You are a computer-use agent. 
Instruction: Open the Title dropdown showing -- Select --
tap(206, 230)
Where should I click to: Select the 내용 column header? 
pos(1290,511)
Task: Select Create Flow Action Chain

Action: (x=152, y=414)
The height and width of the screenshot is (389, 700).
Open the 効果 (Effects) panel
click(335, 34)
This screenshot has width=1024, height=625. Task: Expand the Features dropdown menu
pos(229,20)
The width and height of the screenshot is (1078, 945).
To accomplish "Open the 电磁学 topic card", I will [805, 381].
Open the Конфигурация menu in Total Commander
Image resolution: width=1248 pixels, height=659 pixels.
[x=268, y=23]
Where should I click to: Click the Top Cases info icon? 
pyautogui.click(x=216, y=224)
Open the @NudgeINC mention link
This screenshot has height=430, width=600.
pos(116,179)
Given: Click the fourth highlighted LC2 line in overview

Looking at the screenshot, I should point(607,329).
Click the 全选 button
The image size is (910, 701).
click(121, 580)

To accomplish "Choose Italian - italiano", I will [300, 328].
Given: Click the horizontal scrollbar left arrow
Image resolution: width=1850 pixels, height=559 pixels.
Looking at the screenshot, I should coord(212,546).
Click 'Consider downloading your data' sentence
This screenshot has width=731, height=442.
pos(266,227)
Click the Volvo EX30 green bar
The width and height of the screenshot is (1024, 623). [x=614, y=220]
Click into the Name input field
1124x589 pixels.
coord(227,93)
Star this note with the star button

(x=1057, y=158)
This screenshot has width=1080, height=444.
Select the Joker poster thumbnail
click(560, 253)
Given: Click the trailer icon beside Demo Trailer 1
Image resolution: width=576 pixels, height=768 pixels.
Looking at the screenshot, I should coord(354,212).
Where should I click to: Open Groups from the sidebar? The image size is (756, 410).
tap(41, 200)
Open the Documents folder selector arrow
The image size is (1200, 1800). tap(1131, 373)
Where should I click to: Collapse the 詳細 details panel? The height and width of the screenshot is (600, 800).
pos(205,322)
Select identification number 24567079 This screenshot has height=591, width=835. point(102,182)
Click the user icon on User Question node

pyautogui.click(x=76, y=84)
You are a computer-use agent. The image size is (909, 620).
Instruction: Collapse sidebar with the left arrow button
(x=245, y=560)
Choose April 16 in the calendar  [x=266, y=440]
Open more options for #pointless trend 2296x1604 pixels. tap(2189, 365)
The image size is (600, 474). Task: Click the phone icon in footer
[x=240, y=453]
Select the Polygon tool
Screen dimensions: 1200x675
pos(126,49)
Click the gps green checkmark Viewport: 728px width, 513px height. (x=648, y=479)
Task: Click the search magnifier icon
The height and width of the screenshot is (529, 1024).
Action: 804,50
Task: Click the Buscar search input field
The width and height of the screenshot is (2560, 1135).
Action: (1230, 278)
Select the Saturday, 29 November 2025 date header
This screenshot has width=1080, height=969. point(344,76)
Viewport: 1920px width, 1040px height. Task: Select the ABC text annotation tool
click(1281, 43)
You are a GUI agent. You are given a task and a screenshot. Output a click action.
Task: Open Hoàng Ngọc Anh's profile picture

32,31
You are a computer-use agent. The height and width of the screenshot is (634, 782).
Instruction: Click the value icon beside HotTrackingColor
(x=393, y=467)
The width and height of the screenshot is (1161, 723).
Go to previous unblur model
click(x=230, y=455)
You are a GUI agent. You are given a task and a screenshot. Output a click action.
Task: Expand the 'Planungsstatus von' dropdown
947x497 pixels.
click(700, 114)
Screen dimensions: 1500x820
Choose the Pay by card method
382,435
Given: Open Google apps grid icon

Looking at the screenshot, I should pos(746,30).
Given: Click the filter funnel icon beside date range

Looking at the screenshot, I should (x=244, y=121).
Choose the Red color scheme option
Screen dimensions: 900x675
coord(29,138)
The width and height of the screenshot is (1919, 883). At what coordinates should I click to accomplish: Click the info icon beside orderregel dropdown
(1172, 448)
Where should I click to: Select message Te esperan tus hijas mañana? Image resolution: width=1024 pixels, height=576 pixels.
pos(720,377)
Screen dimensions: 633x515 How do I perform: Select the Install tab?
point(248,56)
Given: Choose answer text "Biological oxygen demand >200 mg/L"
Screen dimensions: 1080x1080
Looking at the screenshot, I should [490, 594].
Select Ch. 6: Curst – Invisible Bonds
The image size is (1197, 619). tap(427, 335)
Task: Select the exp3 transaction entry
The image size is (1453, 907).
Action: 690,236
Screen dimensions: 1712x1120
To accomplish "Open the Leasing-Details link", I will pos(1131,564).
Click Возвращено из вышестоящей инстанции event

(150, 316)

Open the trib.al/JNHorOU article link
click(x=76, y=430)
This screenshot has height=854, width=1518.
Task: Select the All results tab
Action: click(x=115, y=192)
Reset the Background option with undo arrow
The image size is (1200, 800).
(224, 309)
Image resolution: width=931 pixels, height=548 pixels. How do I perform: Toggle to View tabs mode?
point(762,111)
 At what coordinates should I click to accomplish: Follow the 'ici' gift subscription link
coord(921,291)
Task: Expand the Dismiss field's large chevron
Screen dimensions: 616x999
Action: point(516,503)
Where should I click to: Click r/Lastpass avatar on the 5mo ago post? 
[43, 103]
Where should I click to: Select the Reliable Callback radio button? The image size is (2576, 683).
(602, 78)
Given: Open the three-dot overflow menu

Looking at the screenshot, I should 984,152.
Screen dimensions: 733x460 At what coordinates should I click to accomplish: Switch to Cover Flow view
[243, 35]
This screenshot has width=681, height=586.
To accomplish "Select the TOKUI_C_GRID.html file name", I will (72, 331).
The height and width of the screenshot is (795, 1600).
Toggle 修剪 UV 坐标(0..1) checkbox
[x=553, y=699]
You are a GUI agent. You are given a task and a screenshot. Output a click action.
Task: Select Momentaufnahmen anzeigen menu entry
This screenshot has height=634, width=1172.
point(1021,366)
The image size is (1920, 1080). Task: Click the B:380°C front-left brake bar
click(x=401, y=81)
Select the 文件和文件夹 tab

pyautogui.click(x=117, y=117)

_ _ _

= AIM OF THE EXERCISE =
Check the entries above line by line and return each one containing the word "entry".

= TASK RESPONSE =
Task: Select the exp3 transaction entry
Task: Select Momentaufnahmen anzeigen menu entry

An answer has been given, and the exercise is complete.